Wir haben dieses Gespräch in dieser Woche schon fünfmal geführt, und es endet immer genau hier, wo ihre Besorgnis durch die Anstrengung aufgewogen wird, die es kostet, mit mir zu streiten. Sie nickt, aber der Blick, den sie meinen Armen zuwirft, dauert lange genug, dass ich ihn bemerke. Erst als sie merkt, dass ich es bemerke, schaut sie endlich weg.

Schon früh sagten mir die Fachleute in den oberen Stockwerken, Wissenschaftler wie Bosch und Beobachter wie Dell, dass die Quetschungen vom Widerstand eines Objekts aus einer Welt herrühren, das in eine andere gezwungen wird, wie die Gewalt von Nord- und Südmagneten, die zusammengeschoben werden. Andere Traverser, und sie sind ein abergläubischer Haufen, sagten mir, der Druck, den wir spürten, habe einen Namen, und der sei "Nyame". Sie sagten, ihr Kuss sei der Preis für die Reise.

Dell berührt den klaren Bildschirm, der mir geliefert wurde. Er sieht aus wie ein leeres Blatt Plastik, aber sobald ich ihn aktiviere, kenne ich die Grundlagen der Welt, die mir gerade zugewiesen wurde. Nachdem ich hierher gezogen bin, habe ich schnell gelernt, dass die Stadt Plastik so sehr liebt wie meine Stadt Metall liebt. Alles hier ist aus Plastik. Und es ist alles von der gleichen Sorte. Wenn ein Plastikteil nicht mehr funktioniert, wird es in einen Schacht geworfen und in ein anderes Plastikteil verwandelt, oder in dasselbe, aber repariert. Plastik ist hier wie Wasser überall sonst: Es gibt nie mehr oder weniger davon, nur die gleiche Menge in einem endlosen Kreislauf.

"Weißt du, was deine neue Welt ist?", fragt sie.
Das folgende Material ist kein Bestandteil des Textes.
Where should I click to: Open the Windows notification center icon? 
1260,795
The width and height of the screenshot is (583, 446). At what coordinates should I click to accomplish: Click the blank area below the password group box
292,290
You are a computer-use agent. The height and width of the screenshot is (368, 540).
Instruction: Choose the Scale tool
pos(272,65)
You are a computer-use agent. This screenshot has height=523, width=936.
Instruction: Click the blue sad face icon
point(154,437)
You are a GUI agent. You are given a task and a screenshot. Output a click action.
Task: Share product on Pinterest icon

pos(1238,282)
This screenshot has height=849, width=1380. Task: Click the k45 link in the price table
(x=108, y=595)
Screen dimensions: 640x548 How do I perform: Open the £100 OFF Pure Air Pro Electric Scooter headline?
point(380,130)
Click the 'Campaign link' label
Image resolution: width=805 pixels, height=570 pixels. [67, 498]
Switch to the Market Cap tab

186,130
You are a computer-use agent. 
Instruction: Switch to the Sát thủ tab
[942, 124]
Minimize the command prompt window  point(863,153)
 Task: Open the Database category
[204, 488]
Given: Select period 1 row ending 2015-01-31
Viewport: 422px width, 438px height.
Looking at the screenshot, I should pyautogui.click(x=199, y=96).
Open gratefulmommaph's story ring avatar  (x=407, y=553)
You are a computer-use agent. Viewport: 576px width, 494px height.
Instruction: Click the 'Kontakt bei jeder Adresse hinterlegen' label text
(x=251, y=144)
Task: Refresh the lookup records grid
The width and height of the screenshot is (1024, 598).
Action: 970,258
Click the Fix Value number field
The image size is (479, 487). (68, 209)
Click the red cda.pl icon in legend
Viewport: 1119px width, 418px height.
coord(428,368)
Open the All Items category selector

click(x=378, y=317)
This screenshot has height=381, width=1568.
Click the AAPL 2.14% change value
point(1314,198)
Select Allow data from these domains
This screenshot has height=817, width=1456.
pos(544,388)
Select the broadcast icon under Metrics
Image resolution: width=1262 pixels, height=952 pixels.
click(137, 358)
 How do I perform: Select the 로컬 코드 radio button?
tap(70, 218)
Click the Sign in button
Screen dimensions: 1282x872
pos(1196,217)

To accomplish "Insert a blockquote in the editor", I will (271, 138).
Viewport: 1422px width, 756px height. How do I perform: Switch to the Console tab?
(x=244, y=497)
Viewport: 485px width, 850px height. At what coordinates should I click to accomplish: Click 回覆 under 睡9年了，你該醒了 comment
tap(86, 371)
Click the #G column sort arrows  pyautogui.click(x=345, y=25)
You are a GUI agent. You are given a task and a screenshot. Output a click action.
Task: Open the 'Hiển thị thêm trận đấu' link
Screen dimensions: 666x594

"Du hast es mir noch nicht verraten."

"Kannst du es erraten?"

Ich sollte nein sagen, denn ich mag es nicht, wenn man mich zu einem Taschenspielertrick auffordert, aber stattdessen antworte ich, weil ich sie beeindrucken möchte.

"Eins fünfundsiebzig", sage ich. "Wenn ich raten müsste."

Ich weiß, dass ich richtig liege, weil sie sich wieder auf mich konzentriert. Als ob ich interessant wäre. Als ob ich ein Insekt wäre.

"Glückstreffer", sagt sie und schiebt den Bildschirm zu mir.

"Eigentlich nicht. Es gibt nur sieben Möglichkeiten."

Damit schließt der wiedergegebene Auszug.